- [WORK ITEM]:
Go through the lines below and retype each one exactly.

[[ RECORDS SUPPLIED open ]]

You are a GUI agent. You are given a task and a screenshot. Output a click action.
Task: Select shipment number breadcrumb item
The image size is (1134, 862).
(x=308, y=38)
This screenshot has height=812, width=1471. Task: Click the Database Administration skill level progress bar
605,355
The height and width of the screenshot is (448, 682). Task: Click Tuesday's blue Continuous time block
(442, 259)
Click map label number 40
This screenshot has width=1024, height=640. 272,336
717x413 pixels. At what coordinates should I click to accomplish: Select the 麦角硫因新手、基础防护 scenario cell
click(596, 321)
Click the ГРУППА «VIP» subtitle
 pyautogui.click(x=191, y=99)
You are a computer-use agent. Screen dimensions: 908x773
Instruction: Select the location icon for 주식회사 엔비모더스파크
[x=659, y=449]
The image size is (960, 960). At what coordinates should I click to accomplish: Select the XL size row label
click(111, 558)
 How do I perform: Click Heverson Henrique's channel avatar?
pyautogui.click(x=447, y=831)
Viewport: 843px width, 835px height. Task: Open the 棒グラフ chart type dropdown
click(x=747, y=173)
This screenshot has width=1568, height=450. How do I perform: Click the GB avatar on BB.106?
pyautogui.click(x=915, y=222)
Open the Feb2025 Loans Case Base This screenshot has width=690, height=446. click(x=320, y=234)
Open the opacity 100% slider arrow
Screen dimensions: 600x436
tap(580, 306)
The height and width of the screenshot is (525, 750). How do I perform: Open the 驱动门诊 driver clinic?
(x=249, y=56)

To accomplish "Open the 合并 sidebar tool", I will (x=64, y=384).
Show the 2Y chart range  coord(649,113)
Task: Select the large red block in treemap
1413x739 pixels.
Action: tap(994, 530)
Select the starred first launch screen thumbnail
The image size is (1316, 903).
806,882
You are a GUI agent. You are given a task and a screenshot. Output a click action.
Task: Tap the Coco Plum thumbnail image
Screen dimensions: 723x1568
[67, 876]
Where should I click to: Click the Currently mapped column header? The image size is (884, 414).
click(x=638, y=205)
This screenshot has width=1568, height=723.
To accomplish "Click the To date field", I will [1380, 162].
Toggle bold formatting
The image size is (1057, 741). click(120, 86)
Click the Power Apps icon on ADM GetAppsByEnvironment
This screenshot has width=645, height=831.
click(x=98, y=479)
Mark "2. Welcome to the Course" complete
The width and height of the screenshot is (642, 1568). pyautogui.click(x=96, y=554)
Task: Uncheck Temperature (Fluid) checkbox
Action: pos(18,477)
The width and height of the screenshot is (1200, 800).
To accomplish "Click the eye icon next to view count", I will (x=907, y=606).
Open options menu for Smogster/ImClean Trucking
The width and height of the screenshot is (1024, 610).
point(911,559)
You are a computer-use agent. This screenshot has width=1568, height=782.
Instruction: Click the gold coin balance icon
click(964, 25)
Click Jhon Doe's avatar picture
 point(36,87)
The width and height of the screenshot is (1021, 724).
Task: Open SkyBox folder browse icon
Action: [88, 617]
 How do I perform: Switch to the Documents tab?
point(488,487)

[[ RECORDS SUPPLIED closed ]]

- [OUTPUT]:
You are a GUI agent. You are given a task and a screenshot. Output a click action.
Task: Select shipment number breadcrumb item
The image size is (1134, 862).
(x=308, y=38)
This screenshot has height=812, width=1471. Task: Click the Database Administration skill level progress bar
605,355
The height and width of the screenshot is (448, 682). Task: Click Tuesday's blue Continuous time block
(442, 259)
Click map label number 40
This screenshot has width=1024, height=640. 272,336
717x413 pixels. At what coordinates should I click to accomplish: Select the 麦角硫因新手、基础防护 scenario cell
click(596, 321)
Click the ГРУППА «VIP» subtitle
 pyautogui.click(x=191, y=99)
You are a computer-use agent. Screen dimensions: 908x773
Instruction: Select the location icon for 주식회사 엔비모더스파크
[x=659, y=449]
The image size is (960, 960). At what coordinates should I click to accomplish: Select the XL size row label
click(111, 558)
 How do I perform: Click Heverson Henrique's channel avatar?
pyautogui.click(x=447, y=831)
Viewport: 843px width, 835px height. Task: Open the 棒グラフ chart type dropdown
click(x=747, y=173)
This screenshot has width=1568, height=450. How do I perform: Click the GB avatar on BB.106?
pyautogui.click(x=915, y=222)
Open the Feb2025 Loans Case Base This screenshot has width=690, height=446. click(x=320, y=234)
Open the opacity 100% slider arrow
Screen dimensions: 600x436
tap(580, 306)
The height and width of the screenshot is (525, 750). How do I perform: Open the 驱动门诊 driver clinic?
(x=249, y=56)

To accomplish "Open the 合并 sidebar tool", I will (x=64, y=384).
Show the 2Y chart range  coord(649,113)
Task: Select the large red block in treemap
1413x739 pixels.
Action: tap(994, 530)
Select the starred first launch screen thumbnail
The image size is (1316, 903).
806,882
You are a GUI agent. You are given a task and a screenshot. Output a click action.
Task: Tap the Coco Plum thumbnail image
Screen dimensions: 723x1568
[67, 876]
Where should I click to: Click the Currently mapped column header? The image size is (884, 414).
click(x=638, y=205)
This screenshot has width=1568, height=723.
To accomplish "Click the To date field", I will [1380, 162].
Toggle bold formatting
The image size is (1057, 741). click(120, 86)
Click the Power Apps icon on ADM GetAppsByEnvironment
This screenshot has width=645, height=831.
click(x=98, y=479)
Mark "2. Welcome to the Course" complete
The width and height of the screenshot is (642, 1568). pyautogui.click(x=96, y=554)
Task: Uncheck Temperature (Fluid) checkbox
Action: pos(18,477)
The width and height of the screenshot is (1200, 800).
To accomplish "Click the eye icon next to view count", I will (x=907, y=606).
Open options menu for Smogster/ImClean Trucking
The width and height of the screenshot is (1024, 610).
point(911,559)
You are a computer-use agent. This screenshot has width=1568, height=782.
Instruction: Click the gold coin balance icon
click(964, 25)
Click Jhon Doe's avatar picture
 point(36,87)
The width and height of the screenshot is (1021, 724).
Task: Open SkyBox folder browse icon
Action: [88, 617]
 How do I perform: Switch to the Documents tab?
point(488,487)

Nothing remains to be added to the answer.